Zu befolgende Anweisungen:
Gib aus den folgenden Daten die Zeilen unverändert wieder: Beginne bei der Zeile mit "Screen dimensions: 275x154" und höre nach der Zeile mit "Action: 171,38" auf.

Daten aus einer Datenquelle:
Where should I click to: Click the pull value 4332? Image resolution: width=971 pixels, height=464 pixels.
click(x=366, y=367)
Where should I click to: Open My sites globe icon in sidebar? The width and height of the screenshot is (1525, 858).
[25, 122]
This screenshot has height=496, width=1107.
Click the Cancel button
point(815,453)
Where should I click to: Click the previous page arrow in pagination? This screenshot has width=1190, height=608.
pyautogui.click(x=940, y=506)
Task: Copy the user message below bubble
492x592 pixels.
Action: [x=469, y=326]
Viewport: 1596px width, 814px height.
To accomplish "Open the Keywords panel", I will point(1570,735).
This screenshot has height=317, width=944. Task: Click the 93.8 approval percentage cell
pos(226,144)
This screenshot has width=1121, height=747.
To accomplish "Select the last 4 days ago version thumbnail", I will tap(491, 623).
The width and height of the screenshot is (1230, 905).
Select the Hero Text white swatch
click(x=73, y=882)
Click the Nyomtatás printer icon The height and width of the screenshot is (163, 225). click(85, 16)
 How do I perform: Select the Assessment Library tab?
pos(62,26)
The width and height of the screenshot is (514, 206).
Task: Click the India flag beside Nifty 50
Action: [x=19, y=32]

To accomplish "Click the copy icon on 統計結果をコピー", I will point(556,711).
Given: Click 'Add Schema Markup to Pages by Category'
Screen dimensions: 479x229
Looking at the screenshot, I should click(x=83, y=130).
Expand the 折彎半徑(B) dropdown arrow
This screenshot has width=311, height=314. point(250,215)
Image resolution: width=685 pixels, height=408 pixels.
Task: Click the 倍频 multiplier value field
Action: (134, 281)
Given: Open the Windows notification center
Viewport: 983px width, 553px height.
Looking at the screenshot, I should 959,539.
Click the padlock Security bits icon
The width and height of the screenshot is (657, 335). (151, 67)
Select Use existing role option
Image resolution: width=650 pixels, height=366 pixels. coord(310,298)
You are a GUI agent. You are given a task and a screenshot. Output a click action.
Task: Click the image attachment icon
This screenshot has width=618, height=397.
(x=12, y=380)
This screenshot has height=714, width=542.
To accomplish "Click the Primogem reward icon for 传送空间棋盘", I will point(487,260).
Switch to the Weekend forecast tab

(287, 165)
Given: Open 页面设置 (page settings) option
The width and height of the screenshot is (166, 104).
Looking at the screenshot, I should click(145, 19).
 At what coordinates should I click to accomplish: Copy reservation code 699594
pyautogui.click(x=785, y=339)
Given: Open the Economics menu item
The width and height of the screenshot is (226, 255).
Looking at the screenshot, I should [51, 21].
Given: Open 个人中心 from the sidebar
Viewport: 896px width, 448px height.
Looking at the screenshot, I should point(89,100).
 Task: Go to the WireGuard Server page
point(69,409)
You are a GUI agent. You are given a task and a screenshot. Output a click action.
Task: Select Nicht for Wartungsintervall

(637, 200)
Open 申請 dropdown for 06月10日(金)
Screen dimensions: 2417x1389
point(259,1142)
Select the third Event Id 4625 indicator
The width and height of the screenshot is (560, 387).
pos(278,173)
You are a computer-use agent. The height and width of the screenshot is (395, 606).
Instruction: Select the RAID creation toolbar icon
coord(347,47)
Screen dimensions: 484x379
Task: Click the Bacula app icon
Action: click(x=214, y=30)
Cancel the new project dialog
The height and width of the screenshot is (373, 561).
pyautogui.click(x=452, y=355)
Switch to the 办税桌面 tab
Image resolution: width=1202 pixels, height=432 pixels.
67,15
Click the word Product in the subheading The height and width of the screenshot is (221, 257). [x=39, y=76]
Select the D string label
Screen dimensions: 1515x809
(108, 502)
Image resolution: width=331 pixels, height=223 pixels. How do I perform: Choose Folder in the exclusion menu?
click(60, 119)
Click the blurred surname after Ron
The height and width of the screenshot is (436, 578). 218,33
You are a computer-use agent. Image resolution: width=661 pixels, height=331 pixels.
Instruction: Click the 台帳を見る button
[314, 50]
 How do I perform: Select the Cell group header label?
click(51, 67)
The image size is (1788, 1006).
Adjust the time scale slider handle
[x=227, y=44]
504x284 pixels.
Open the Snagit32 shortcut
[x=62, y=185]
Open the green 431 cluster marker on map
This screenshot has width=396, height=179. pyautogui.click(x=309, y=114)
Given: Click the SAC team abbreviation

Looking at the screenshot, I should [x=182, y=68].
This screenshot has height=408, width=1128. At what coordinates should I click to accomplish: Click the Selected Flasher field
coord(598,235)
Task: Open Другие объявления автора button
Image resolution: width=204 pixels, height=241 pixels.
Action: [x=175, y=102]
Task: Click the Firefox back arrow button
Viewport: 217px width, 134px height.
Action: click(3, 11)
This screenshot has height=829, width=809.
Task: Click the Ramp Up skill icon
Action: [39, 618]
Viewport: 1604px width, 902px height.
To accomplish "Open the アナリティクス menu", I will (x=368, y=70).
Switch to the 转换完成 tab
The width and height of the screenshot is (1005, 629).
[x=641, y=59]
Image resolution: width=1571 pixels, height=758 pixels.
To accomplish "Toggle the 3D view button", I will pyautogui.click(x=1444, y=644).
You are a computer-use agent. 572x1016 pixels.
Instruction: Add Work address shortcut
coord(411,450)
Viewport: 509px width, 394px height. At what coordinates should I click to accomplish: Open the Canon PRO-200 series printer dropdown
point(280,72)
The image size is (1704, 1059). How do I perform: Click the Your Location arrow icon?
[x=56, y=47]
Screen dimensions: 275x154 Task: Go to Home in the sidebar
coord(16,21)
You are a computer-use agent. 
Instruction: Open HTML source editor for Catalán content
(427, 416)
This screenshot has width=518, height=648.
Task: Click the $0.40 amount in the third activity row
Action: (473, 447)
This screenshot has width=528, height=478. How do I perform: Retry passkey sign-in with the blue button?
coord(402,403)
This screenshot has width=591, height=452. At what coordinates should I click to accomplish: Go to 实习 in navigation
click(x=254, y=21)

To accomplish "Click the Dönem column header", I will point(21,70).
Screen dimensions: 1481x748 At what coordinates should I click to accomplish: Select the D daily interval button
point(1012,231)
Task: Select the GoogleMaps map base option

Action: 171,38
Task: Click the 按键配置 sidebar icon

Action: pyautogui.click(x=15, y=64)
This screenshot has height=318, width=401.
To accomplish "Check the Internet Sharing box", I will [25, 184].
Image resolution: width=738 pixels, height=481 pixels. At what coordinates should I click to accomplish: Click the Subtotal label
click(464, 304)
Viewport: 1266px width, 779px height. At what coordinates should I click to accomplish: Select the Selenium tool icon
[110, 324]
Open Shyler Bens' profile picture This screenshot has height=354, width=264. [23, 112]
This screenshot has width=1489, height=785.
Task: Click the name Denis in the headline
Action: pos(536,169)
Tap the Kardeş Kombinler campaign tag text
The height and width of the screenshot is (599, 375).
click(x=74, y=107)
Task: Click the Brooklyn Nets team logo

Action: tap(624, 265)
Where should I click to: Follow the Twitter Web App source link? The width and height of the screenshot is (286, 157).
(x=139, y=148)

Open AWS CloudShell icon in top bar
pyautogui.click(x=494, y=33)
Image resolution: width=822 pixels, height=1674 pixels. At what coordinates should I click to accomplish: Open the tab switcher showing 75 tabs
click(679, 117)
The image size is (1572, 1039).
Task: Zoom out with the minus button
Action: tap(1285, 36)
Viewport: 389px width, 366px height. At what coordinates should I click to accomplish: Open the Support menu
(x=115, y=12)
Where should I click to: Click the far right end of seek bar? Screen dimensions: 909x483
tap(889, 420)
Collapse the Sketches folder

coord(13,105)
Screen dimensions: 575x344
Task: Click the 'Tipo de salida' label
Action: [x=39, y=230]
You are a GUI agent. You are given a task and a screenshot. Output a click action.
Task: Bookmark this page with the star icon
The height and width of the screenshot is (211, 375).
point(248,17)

Ergebnis:
Screen dimensions: 275x154 Task: Go to Home in the sidebar
coord(16,21)
You are a computer-use agent. 
Instruction: Open HTML source editor for Catalán content
(427, 416)
This screenshot has width=518, height=648.
Task: Click the $0.40 amount in the third activity row
Action: (473, 447)
This screenshot has width=528, height=478. How do I perform: Retry passkey sign-in with the blue button?
coord(402,403)
This screenshot has width=591, height=452. At what coordinates should I click to accomplish: Go to 实习 in navigation
click(x=254, y=21)

To accomplish "Click the Dönem column header", I will point(21,70).
Screen dimensions: 1481x748 At what coordinates should I click to accomplish: Select the D daily interval button
point(1012,231)
Task: Select the GoogleMaps map base option

Action: 171,38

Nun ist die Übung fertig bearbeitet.